I have lots of experience with tPA zymography, but it was on casein-plasminogen-agarose gel overlay.

I assume that you are making the casein-plasminogen gels yourself. If so, the acrylamide, BIS and TEMED do degrade. Make new gel reagents and see what happens.

Hi Steingrimur and thanks for your reply.

Indeed I am making the gel myself. Unfortunately I have tried already to change all the buffers, I have also autoclaved bottles and water. If you have any other suggestions please let me know :)

Hi Miriana, I also assume that you are storing casein at -20 and Plg at -80.

What about the acrylamide, BIS and Ammonium Persulfate solutions? Do you store them or do you make them up fresh?

Do your gels look uniformly blue after the staining/destaining? Or is the dye front not staining with coomassie?

Hi Steingrimur, and thank you for your comment.

I am storing casein at -20 and Plg at -80. Both of them were aliquoted in November 2015.

Can it be that the substrates are no more active?
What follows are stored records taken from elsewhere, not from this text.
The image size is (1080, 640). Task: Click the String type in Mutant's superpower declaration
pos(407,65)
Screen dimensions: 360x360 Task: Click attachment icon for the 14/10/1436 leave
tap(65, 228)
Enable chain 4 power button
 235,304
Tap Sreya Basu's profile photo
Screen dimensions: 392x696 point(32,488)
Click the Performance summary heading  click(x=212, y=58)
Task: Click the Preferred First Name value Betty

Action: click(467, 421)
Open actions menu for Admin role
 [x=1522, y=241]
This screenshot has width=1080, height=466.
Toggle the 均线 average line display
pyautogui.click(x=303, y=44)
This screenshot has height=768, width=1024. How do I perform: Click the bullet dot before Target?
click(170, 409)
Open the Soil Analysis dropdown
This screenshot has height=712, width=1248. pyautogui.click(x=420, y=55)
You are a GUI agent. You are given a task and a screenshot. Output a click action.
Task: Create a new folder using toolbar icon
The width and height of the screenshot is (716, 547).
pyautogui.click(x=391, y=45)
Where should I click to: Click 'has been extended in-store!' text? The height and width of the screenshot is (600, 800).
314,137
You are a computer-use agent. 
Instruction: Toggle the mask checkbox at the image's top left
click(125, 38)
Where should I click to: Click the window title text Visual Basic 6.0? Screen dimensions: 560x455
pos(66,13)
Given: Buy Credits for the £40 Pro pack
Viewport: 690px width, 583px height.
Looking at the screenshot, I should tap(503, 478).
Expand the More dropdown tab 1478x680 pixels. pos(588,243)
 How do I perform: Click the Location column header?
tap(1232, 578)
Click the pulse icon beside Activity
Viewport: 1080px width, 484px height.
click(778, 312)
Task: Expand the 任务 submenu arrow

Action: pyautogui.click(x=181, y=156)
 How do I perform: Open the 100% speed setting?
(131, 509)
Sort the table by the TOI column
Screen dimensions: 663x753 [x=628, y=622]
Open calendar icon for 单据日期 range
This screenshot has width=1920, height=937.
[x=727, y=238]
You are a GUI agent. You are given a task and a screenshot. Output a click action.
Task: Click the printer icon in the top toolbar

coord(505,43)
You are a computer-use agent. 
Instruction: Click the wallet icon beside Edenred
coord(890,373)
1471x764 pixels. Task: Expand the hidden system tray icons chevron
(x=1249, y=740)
Regarding the solutions for the casting of the gels, I have tried with both fresh and the ones stored at +4C, no difference.

When I stain and destain the gel looks very uniform.

Thanks again,

Miriana

Hi Miriana, try running trypsin on the casein gel along with active plasmin. If you don't see clearing hen there is something wrong with the gel.

If you see trypsin and plasmin, then there is something wrong with the Plg. 

Dear

Please check the following publication to find another interesting informations: Use of Gel Zymography to Examine Matrix Metalloproteinase (Gelatinase) Expression in Brain Tissue or in Primary Glial Cultures. Harald Frankowski et al. 2012. Methods Mol Biol. 2012; 814: 221–233. Directlink: https://www.ncbi.nlm.nih.gov/pmc/articles/PMC3670093/

Hoping to be helpful

Marius